Prompt:
Restate the whole listing word for word, missing no line.

Start of Extracted information

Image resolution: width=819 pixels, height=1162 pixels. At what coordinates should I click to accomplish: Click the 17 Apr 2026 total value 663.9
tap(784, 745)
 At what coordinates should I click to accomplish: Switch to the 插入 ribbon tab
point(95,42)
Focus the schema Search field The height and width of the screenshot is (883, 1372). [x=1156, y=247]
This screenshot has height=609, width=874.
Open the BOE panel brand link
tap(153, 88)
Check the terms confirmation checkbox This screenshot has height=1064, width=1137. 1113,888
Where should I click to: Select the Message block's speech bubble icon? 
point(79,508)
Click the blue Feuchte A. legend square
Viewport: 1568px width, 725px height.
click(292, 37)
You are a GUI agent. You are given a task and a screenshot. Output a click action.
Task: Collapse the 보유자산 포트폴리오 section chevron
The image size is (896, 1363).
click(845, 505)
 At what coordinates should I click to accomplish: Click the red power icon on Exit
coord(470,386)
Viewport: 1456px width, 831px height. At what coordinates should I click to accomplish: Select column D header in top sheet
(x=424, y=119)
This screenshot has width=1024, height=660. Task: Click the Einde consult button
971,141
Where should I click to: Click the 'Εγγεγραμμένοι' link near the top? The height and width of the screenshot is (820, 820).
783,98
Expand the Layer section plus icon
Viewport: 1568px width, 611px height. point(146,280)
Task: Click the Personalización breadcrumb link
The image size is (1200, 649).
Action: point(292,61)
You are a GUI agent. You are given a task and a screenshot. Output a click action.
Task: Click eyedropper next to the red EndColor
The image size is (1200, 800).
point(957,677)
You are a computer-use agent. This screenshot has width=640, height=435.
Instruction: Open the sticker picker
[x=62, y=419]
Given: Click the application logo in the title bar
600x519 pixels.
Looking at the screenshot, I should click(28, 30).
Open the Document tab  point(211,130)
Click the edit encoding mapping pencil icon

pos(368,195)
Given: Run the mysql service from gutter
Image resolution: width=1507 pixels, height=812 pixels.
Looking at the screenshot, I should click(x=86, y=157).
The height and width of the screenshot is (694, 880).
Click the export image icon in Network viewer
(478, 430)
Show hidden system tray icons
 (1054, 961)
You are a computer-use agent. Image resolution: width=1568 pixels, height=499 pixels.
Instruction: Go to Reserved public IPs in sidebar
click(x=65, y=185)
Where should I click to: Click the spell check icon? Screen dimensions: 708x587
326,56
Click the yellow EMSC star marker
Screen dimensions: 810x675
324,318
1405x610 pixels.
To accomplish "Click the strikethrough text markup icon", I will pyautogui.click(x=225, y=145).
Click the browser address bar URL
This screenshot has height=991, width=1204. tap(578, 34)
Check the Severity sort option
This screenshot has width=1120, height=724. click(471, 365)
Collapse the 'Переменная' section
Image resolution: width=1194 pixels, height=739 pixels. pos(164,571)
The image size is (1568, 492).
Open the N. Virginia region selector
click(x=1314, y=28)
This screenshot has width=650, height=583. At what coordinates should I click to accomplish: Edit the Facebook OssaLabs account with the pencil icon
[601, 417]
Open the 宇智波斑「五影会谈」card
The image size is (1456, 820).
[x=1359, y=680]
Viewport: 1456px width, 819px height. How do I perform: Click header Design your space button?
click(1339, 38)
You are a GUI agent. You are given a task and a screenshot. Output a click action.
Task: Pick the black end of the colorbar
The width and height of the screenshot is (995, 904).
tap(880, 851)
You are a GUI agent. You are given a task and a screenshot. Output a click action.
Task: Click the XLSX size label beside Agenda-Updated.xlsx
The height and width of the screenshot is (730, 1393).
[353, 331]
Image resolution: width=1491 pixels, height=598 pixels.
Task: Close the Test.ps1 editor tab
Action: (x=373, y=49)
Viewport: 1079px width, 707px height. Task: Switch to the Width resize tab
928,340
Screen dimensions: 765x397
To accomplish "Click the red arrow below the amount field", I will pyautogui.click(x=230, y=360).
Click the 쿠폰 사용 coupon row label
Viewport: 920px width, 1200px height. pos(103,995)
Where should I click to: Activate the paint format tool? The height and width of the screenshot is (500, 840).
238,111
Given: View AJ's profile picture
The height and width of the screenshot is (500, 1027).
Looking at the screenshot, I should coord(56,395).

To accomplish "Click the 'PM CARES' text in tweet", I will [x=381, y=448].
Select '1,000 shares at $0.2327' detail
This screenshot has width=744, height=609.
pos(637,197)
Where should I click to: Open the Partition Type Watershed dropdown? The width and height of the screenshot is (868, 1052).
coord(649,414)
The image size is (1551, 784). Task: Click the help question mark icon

End of Extracted information

Written response:
Image resolution: width=819 pixels, height=1162 pixels. At what coordinates should I click to accomplish: Click the 17 Apr 2026 total value 663.9
tap(784, 745)
 At what coordinates should I click to accomplish: Switch to the 插入 ribbon tab
point(95,42)
Focus the schema Search field The height and width of the screenshot is (883, 1372). [x=1156, y=247]
This screenshot has height=609, width=874.
Open the BOE panel brand link
tap(153, 88)
Check the terms confirmation checkbox This screenshot has height=1064, width=1137. 1113,888
Where should I click to: Select the Message block's speech bubble icon? 
point(79,508)
Click the blue Feuchte A. legend square
Viewport: 1568px width, 725px height.
click(292, 37)
You are a GUI agent. You are given a task and a screenshot. Output a click action.
Task: Collapse the 보유자산 포트폴리오 section chevron
The image size is (896, 1363).
click(845, 505)
 At what coordinates should I click to accomplish: Click the red power icon on Exit
coord(470,386)
Viewport: 1456px width, 831px height. At what coordinates should I click to accomplish: Select column D header in top sheet
(x=424, y=119)
This screenshot has width=1024, height=660. Task: Click the Einde consult button
971,141
Where should I click to: Click the 'Εγγεγραμμένοι' link near the top? The height and width of the screenshot is (820, 820).
783,98
Expand the Layer section plus icon
Viewport: 1568px width, 611px height. point(146,280)
Task: Click the Personalización breadcrumb link
The image size is (1200, 649).
Action: point(292,61)
You are a GUI agent. You are given a task and a screenshot. Output a click action.
Task: Click eyedropper next to the red EndColor
The image size is (1200, 800).
point(957,677)
You are a computer-use agent. This screenshot has width=640, height=435.
Instruction: Open the sticker picker
[x=62, y=419]
Given: Click the application logo in the title bar
600x519 pixels.
Looking at the screenshot, I should click(28, 30).
Open the Document tab  point(211,130)
Click the edit encoding mapping pencil icon

pos(368,195)
Given: Run the mysql service from gutter
Image resolution: width=1507 pixels, height=812 pixels.
Looking at the screenshot, I should click(x=86, y=157).
The height and width of the screenshot is (694, 880).
Click the export image icon in Network viewer
(478, 430)
Show hidden system tray icons
 (1054, 961)
You are a computer-use agent. Image resolution: width=1568 pixels, height=499 pixels.
Instruction: Go to Reserved public IPs in sidebar
click(x=65, y=185)
Where should I click to: Click the spell check icon? Screen dimensions: 708x587
326,56
Click the yellow EMSC star marker
Screen dimensions: 810x675
324,318
1405x610 pixels.
To accomplish "Click the strikethrough text markup icon", I will pyautogui.click(x=225, y=145).
Click the browser address bar URL
This screenshot has height=991, width=1204. tap(578, 34)
Check the Severity sort option
This screenshot has width=1120, height=724. click(471, 365)
Collapse the 'Переменная' section
Image resolution: width=1194 pixels, height=739 pixels. pos(164,571)
The image size is (1568, 492).
Open the N. Virginia region selector
click(x=1314, y=28)
This screenshot has width=650, height=583. At what coordinates should I click to accomplish: Edit the Facebook OssaLabs account with the pencil icon
[601, 417]
Open the 宇智波斑「五影会谈」card
The image size is (1456, 820).
[x=1359, y=680]
Viewport: 1456px width, 819px height. How do I perform: Click header Design your space button?
click(1339, 38)
You are a GUI agent. You are given a task and a screenshot. Output a click action.
Task: Pick the black end of the colorbar
The width and height of the screenshot is (995, 904).
tap(880, 851)
You are a GUI agent. You are given a task and a screenshot. Output a click action.
Task: Click the XLSX size label beside Agenda-Updated.xlsx
The height and width of the screenshot is (730, 1393).
[353, 331]
Image resolution: width=1491 pixels, height=598 pixels.
Task: Close the Test.ps1 editor tab
Action: (x=373, y=49)
Viewport: 1079px width, 707px height. Task: Switch to the Width resize tab
928,340
Screen dimensions: 765x397
To accomplish "Click the red arrow below the amount field", I will pyautogui.click(x=230, y=360).
Click the 쿠폰 사용 coupon row label
Viewport: 920px width, 1200px height. pos(103,995)
Where should I click to: Activate the paint format tool? The height and width of the screenshot is (500, 840).
238,111
Given: View AJ's profile picture
The height and width of the screenshot is (500, 1027).
Looking at the screenshot, I should coord(56,395).

To accomplish "Click the 'PM CARES' text in tweet", I will [x=381, y=448].
Select '1,000 shares at $0.2327' detail
This screenshot has width=744, height=609.
pos(637,197)
Where should I click to: Open the Partition Type Watershed dropdown? The width and height of the screenshot is (868, 1052).
coord(649,414)
The image size is (1551, 784). Task: Click the help question mark icon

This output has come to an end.